Le vice-président du Sénat et président du parti politique AFDC-A, le professeur Bahati Lukwebo, exige le retrait préalable des troupes rwandaises du territoire congolais avant l’organisation d’un dialogue inclusif destiné à résoudre la crise sécuritaire en République démocratique du Congo.
Selon lui, la priorité pour la RDC reste l’application de la résolution 2773 des Nations Unies, qui demande le retrait des forces rwandaises du sol congolais.

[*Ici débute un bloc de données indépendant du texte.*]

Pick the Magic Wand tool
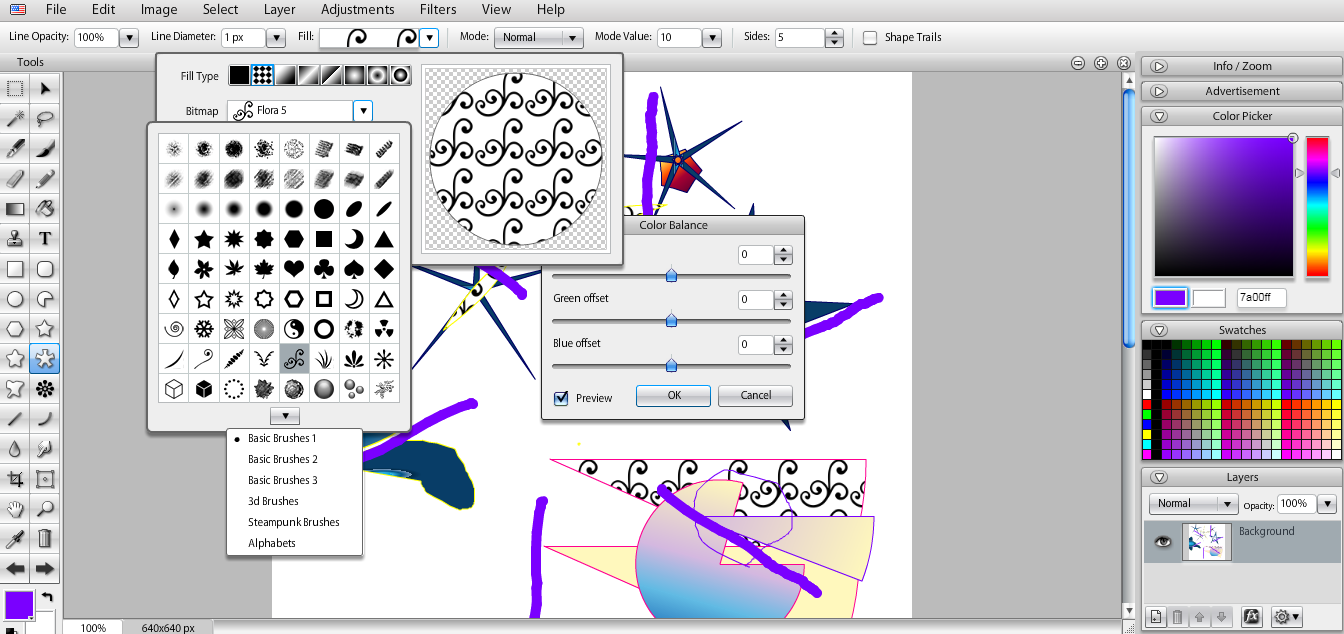Image resolution: width=1344 pixels, height=634 pixels. 15,119
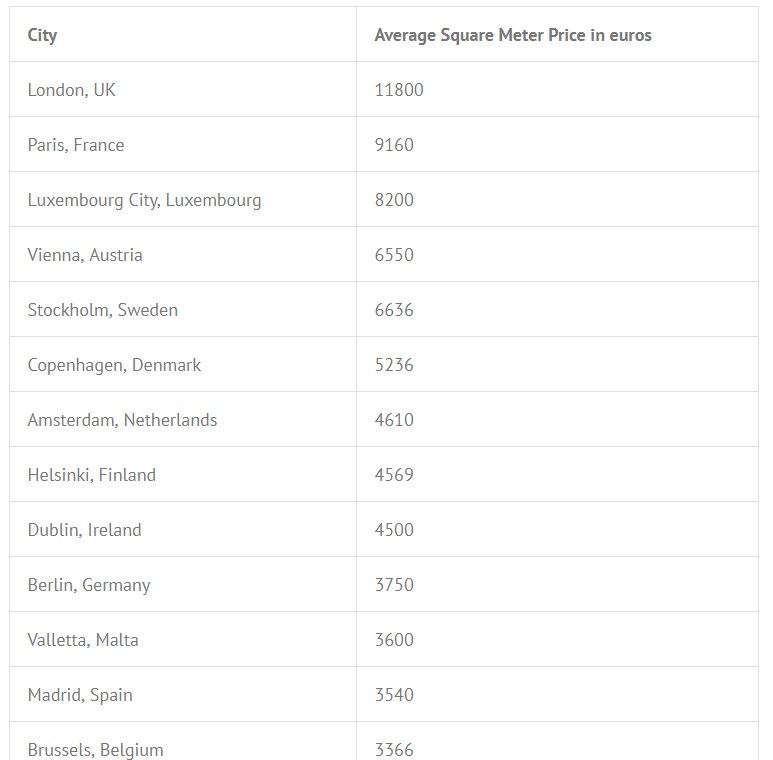
Task: Select the Copenhagen, Denmark cell
Action: [114, 365]
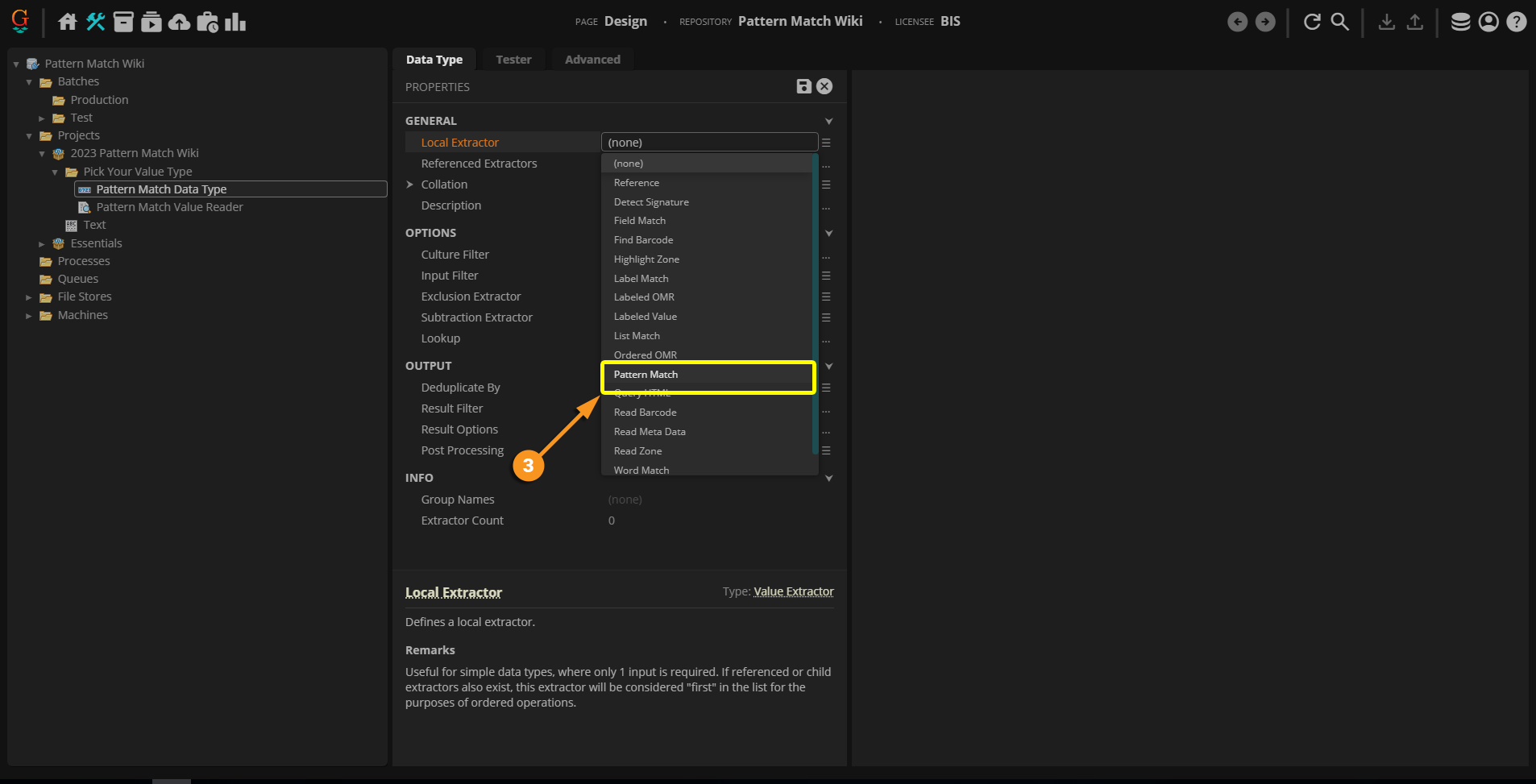
Task: Switch to the Advanced tab
Action: (x=592, y=60)
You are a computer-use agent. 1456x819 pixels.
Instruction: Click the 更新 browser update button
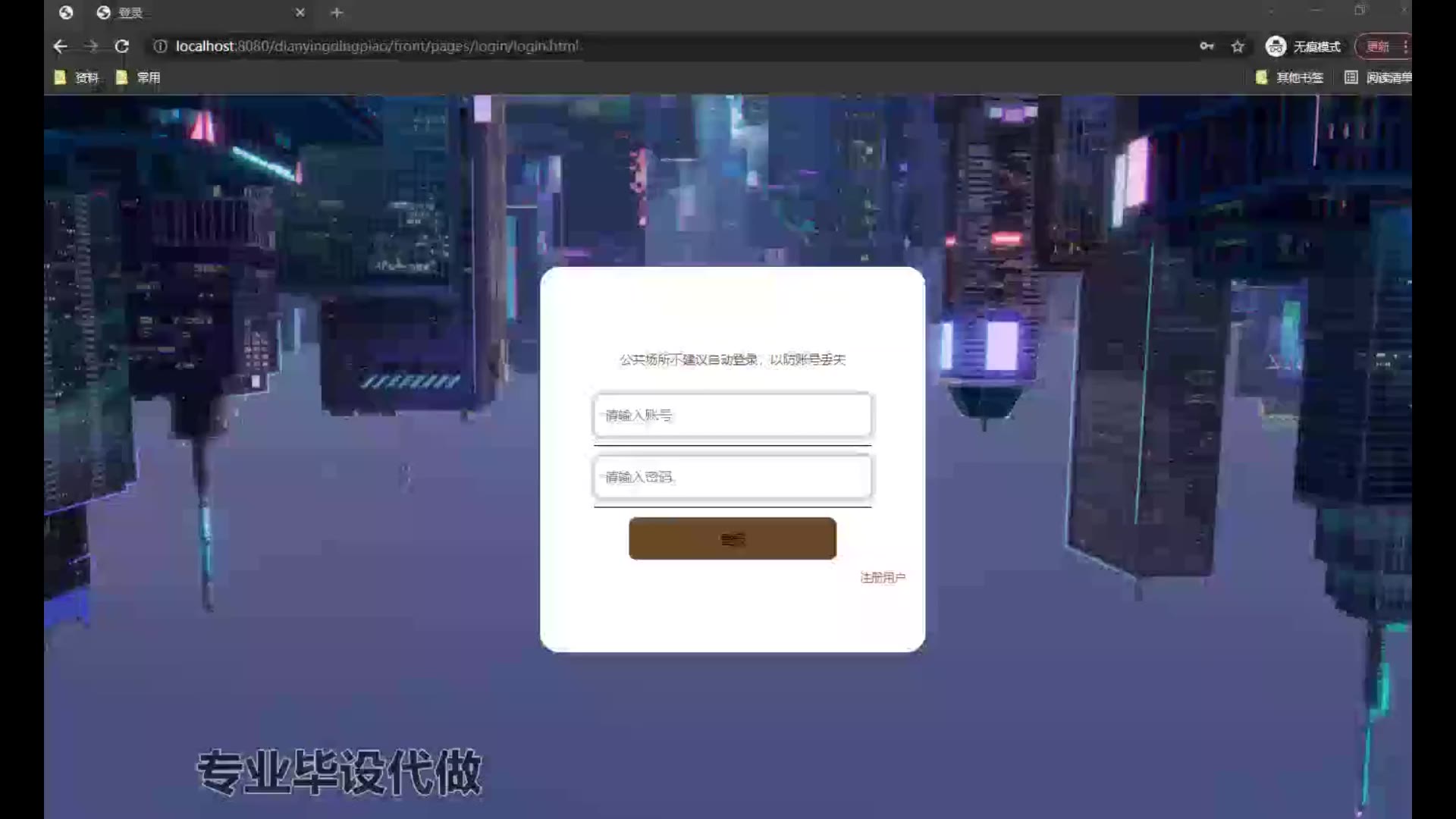(1377, 46)
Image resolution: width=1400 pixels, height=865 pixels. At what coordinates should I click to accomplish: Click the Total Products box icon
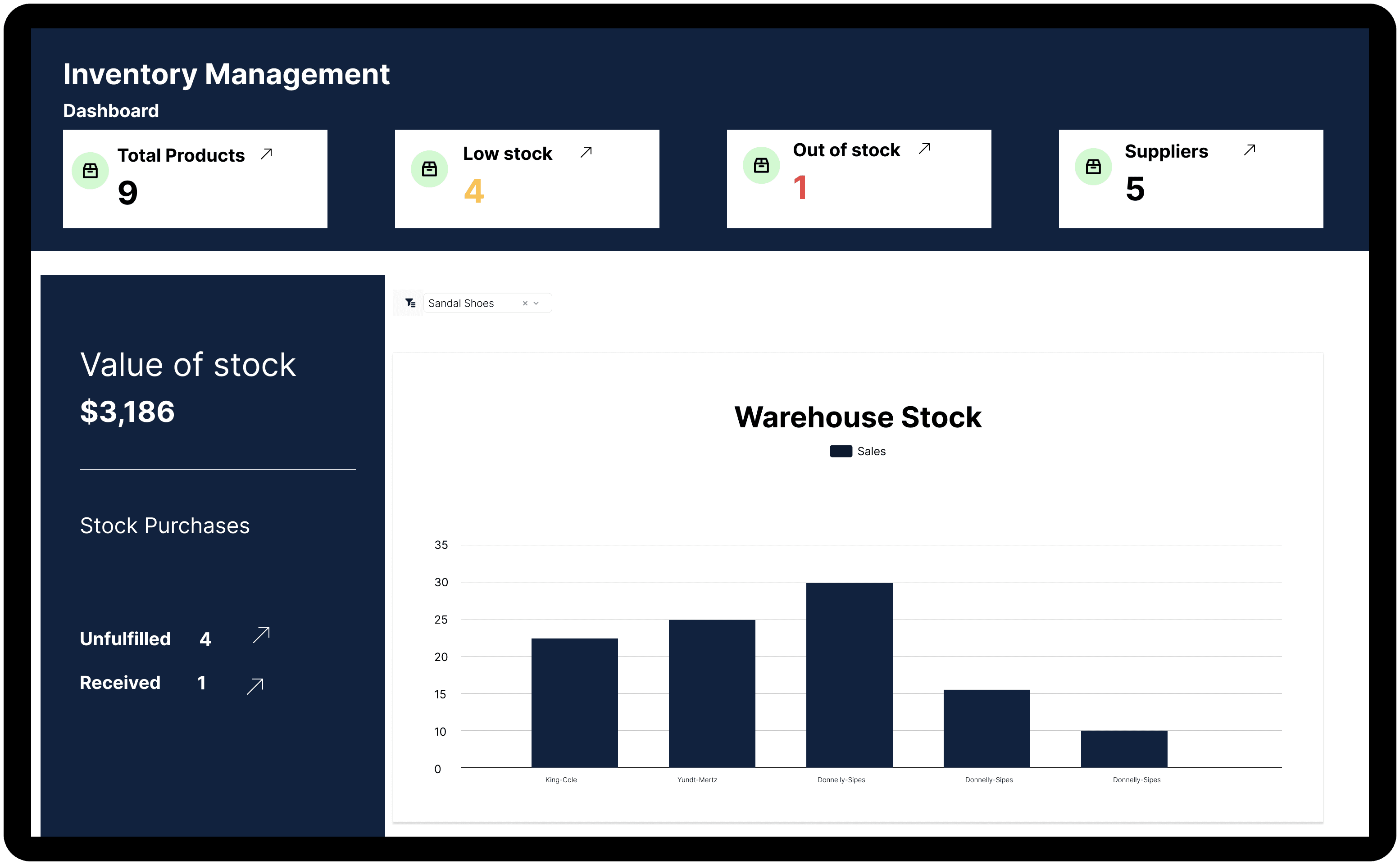(89, 169)
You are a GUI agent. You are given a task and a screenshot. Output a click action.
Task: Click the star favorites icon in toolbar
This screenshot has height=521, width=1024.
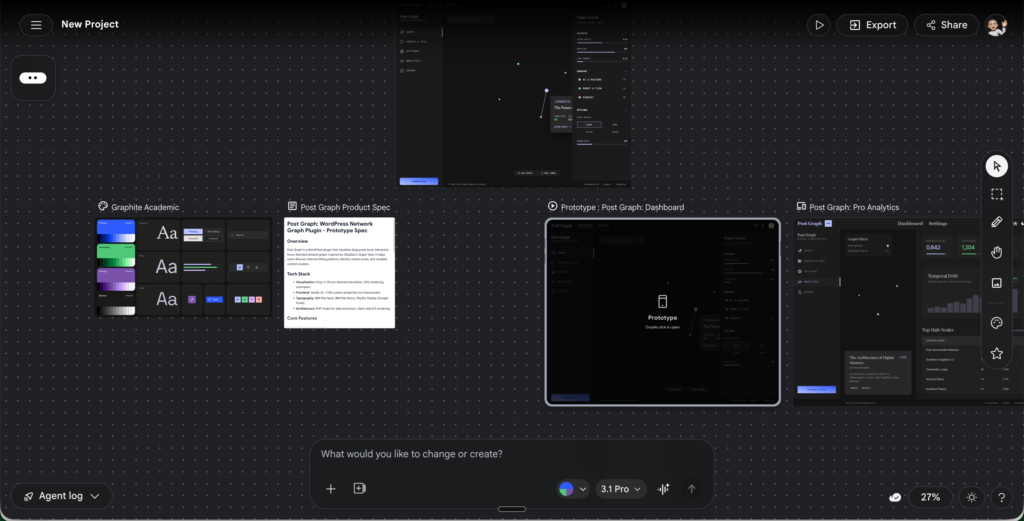coord(996,353)
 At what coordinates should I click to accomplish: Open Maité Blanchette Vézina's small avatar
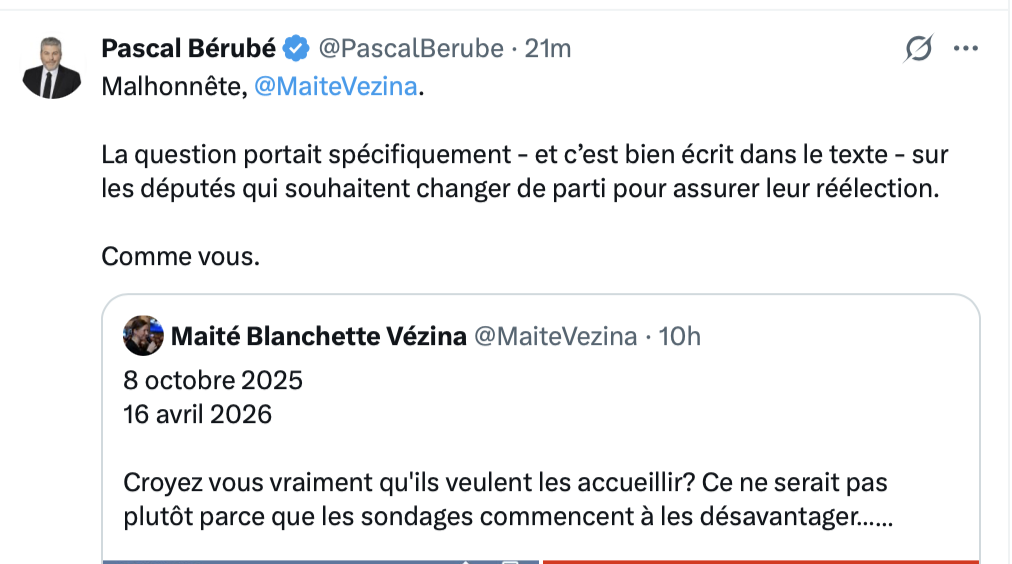tap(143, 336)
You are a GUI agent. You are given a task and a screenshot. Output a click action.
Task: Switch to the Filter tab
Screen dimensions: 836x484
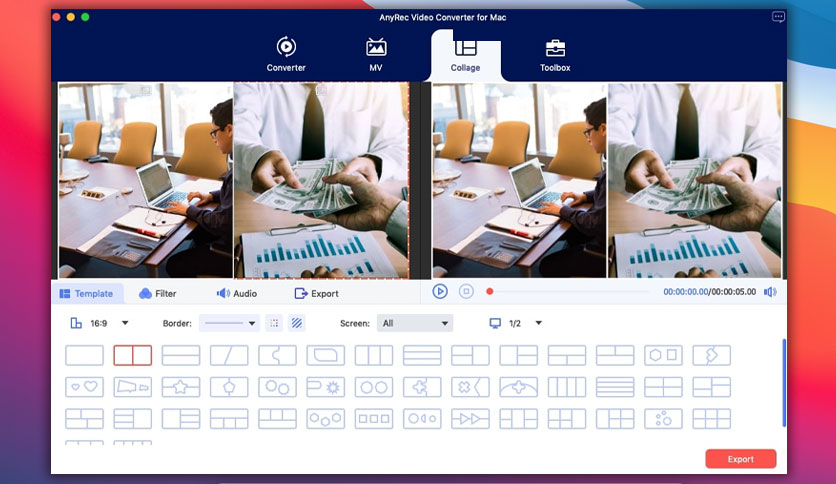(x=157, y=294)
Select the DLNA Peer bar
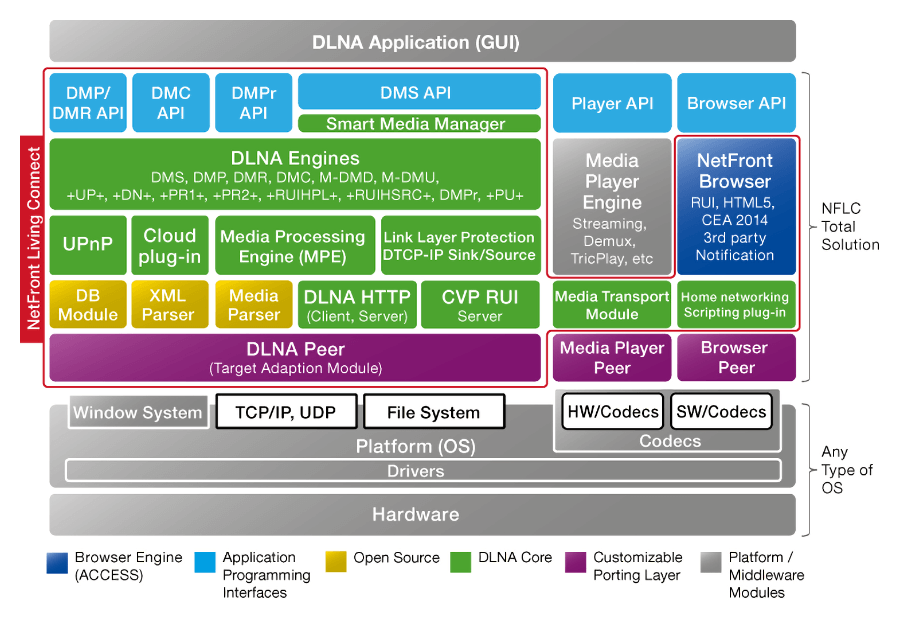This screenshot has width=900, height=620. [x=295, y=358]
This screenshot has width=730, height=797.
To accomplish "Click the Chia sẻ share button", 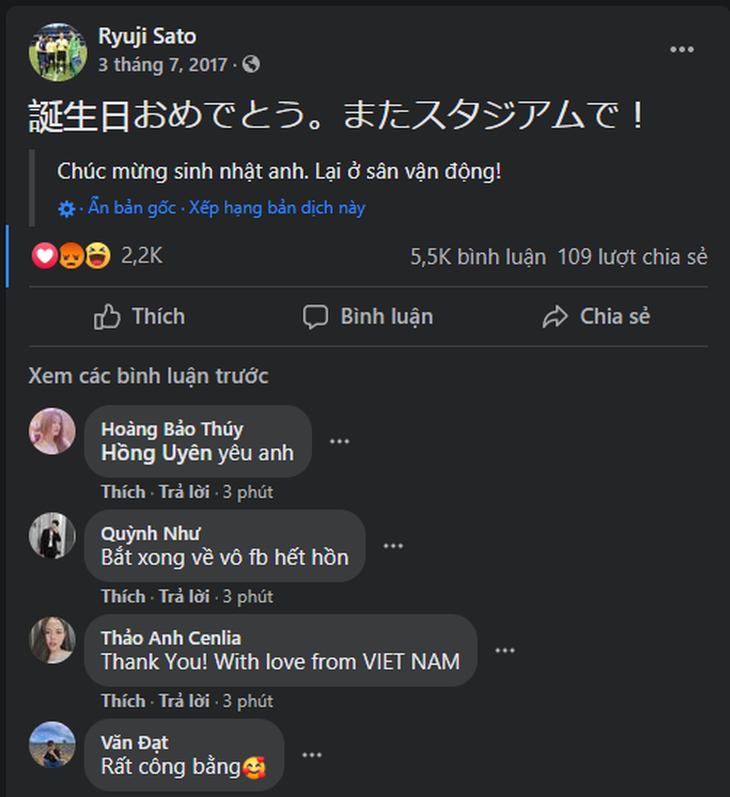I will [x=596, y=317].
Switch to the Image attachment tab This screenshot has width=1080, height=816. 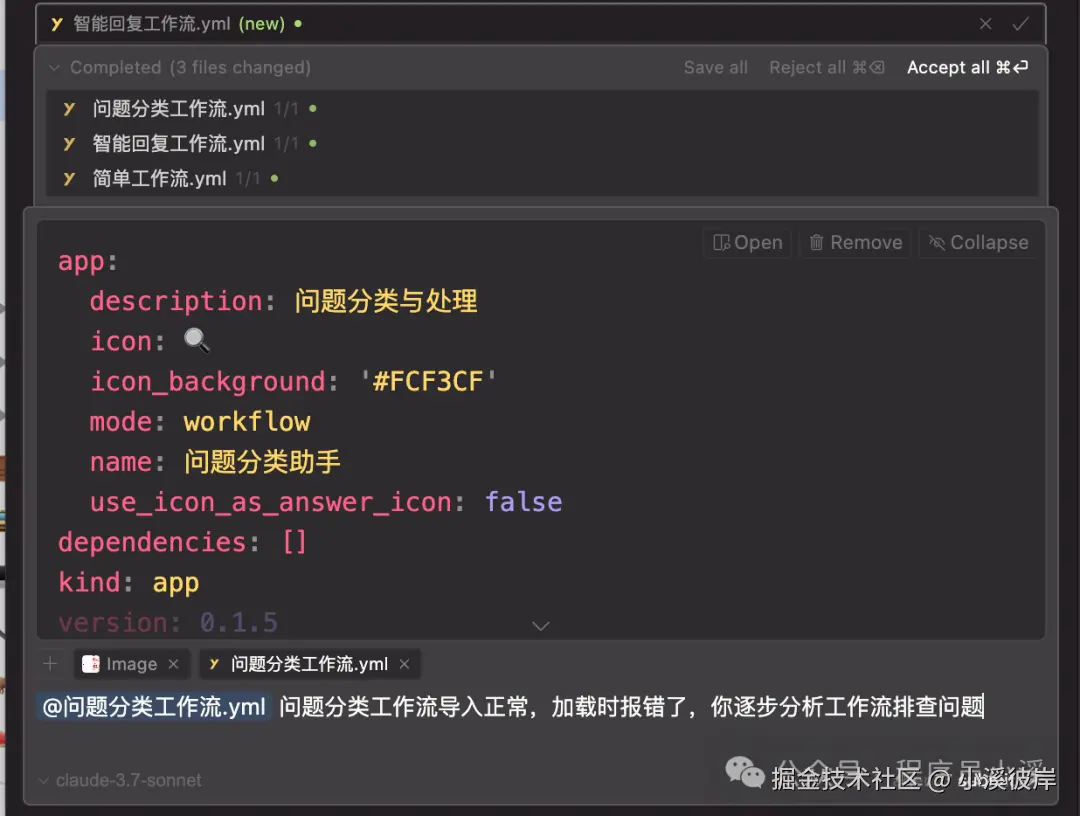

« Pour l’AFDC et ses alliés, nous savons que c’est historique : cela a toujours été ainsi. Même ceux qui se battent finissent par se retrouver autour de la table pour s’entendre. Nous l’avons déjà expérimenté à Sun City et dans d’autres circonstances. Il y a eu de nombreuses conférences à Luluabourg, à Madagascar, à Panama et ailleurs », a déclaré Bahati Lukwebo.
Pour ce leader politique, une fois ce retrait obtenu, les Congolais pourront engager un dialogue national afin de régler les différends internes et envisager une réconciliation, y compris avec certains groupes ayant pris les armes.
« Il s’agira de voir comment mettre de l’ordre dans notre maison, qu’on appelle la République démocratique du Congo. Nous insistons également sur la bonne gouvernance, car peut-être que certaines guerres auraient pu être évitées si nous avions une bonne gouvernance. Nous sommes favorables au dialogue, mais nous proposons un certain chronogramme », a-t-il ajouté.
Cette prise de position intervient alors que plusieurs acteurs politiques et sociaux appellent à l’organisation d’un dialogue inclusif pour faire face aux défis auxquels le pays est confronté, notamment la persistance de l’insécurité dans l’Est de la RDC.